Enjoi is a skateboarding company that specializes in manufacturing skateboard decks. The company is headquartered in Los Angeles, California, and is distributed by Dwindle Distribution. Founded in 2000 by Marc Johnson and Rodney Mullen, the brand is known for its humorous and satirical designs and has adopted a stylized panda as its logo.

==History==

===2000–2003: Formation, Hsu and Barletta===
The company was founded in 2000 by professional skateboarder Marc Johnson with the support of Rodney Mullen. Both had previously been teammates in the A-Team, a company founded by Mullen and Steve Rocco (Rocco is the founder of World Industries and co-founded Dwindle Distribution with Mullen), which was later described by Johnson as "a completely fabricated team based on marketing." In an online interview with the independent skateboard website, 48 Blocks, Johnson explained the dissolution of the A-Team:

Let's just say that parts of it were weird, but I already had a good friendship with Gershon [Mosley], and of course [Dave] Mayhew from Maple, and Rodney [Mullen] was just awesome in so many different aspects. So the dynamic was fine. I think the problem was the lack of a solid direction, and it seemed to me that A-team ended up being an avenue for some of us to later do projects that felt more natural to us individually. When I called Rodney to quit, it was actually really funny, because we all quit pretty much the same week, but no one told anyone else they were going to quit.
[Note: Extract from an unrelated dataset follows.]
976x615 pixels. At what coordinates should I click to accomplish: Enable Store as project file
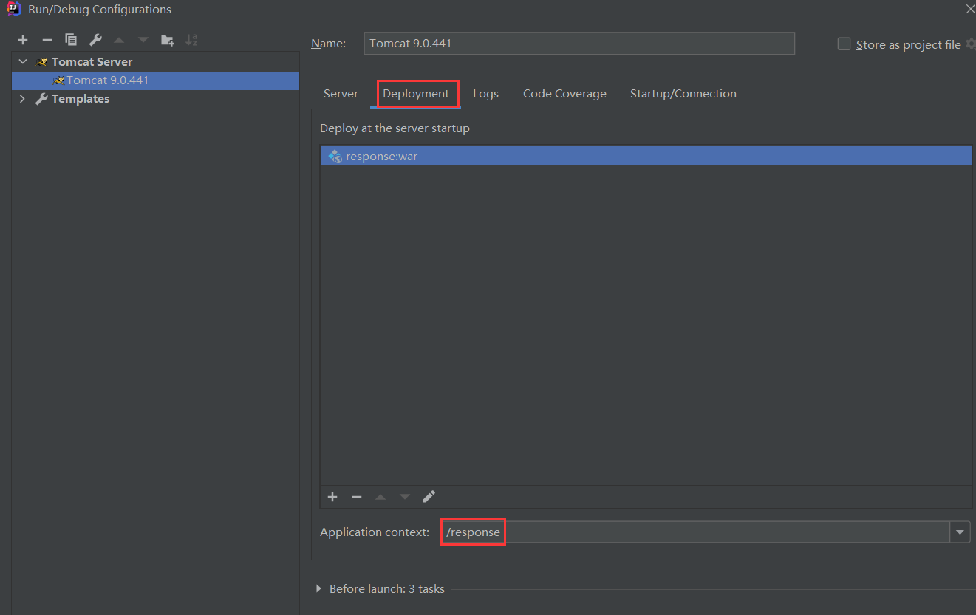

The new company leader proceeded to recruit friends with whom he regularly skated, including former Maple teammates, Jerry Hsu, Louie Barletta, and Dave Mayhew—Mayhew had also ridden for the A-Team (Mayhew's "D3" signature model skate shoe, produced with the Osiris shoe company, is considered the best-selling skate shoe of all time; however, Osiris co-founder/co-owner, Tony Magnusson, denied this claim in a 2012 interview) Other professional skateboarders from this era of the company were Bobby Puleo and Chris Cole, who has won the highly regarded "Skater of the Year" award twice from Thrasher Magazine reflecting on the early stage of his career, Cole stated in a 2009 Thrasher interview:

I really like Enjoi. The brand is a breath of fresh air. I was on the East and detached from any team member so I was kind of a guy who rode the products, but not on the team. Especially ’cause they are a group of friends. I hung out with Marc Johnson a couple times. He was totally cool. I have always been a huge fan of his, so that was great.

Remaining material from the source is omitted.